Strona:PL Leroux - Upiór opery.djvu/228

Ta strona została przepisana.

Ognisty kształt tymczasem posuwał się ku mm zwolna, lecz ciągle.
„Wysłał nam to może dlatego aby nas podejść łatwiej ztyłu, — szeptał Pers do ucha Raula. — Niewiadomo teraz skąd nam może grozić niebezpieczeństwo! Znam wiele jego szatańskich sztuczek, ale z tą się nie spotkałem. Uciekajmy! bądźmy ostrożni... Pamiętaj pan o ręce“...
Szybko biec zaczęli wzdłuż krętego, ciemnego korytarza, który otwierał się przed nimi.
Po kilku chwilach, które zdawały się im być wiekami, Pers przystanął.
„W te strony rzadko zagląda, — rzekł oglądając się poza siebie. — Ten korytarz nie prowadzi do jeziora, ani do jego mieszkania. Ale może domyśla się, że go śledzimy“? — Pers zamilkł cofnął się zdumiony: o parę kroków ujrzał nieruchomą, ognistą głowę.

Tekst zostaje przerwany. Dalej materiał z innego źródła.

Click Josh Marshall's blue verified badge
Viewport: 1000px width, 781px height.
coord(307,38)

Głowa poruszyła się, a do uszu uciekających dobiegł szmer jakiś, podobny jakby do drapania o ścianę wielotysięcznych, małych pazurków, lecz dziwnie nieznośny i przykry.

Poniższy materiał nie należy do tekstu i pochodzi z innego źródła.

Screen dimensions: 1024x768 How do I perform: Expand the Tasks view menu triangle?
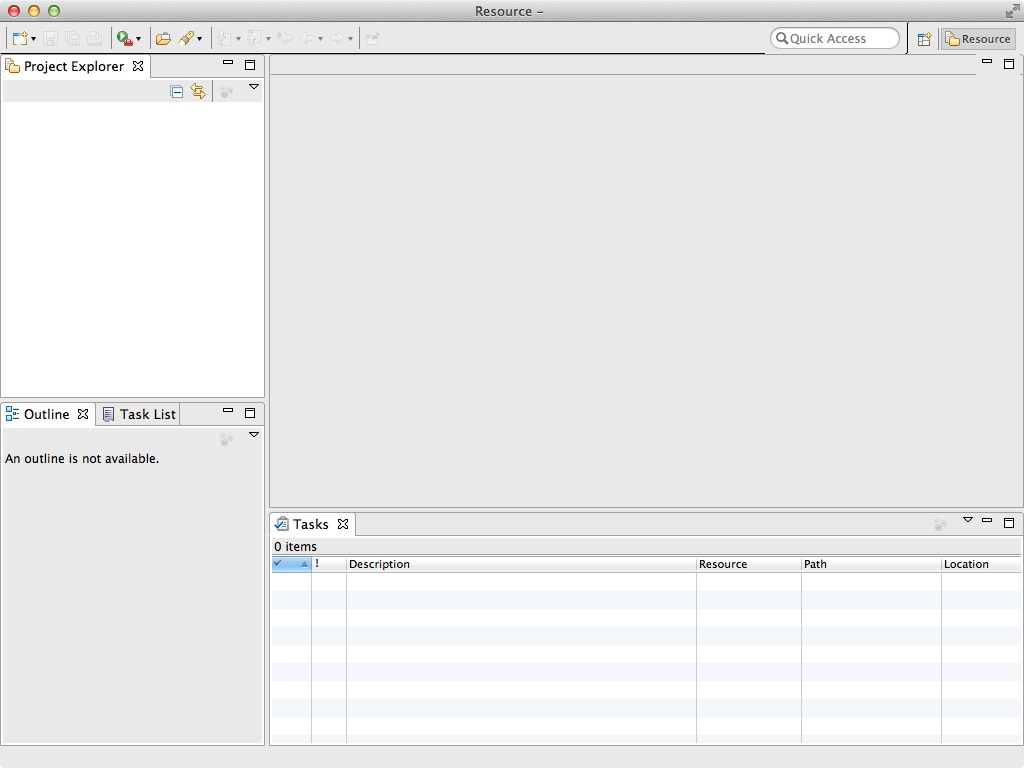coord(967,519)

Płomienna głowa szła teraz ku nim... zbliżając się powoli.
Teraz już mogli ją dojrzeć dokładnie.
Oczy zupełnie okrągłe, o nieruchomem szklannem spojrzeniu wpatrzone w nich były uporczywie. Nos szeroki, lekko zapadnięty oraz wielkie usta, z obwisłą półkoliście dolną wargą, nadawały tej twarzy podobieństwo do skąpanego we krwi księżyca.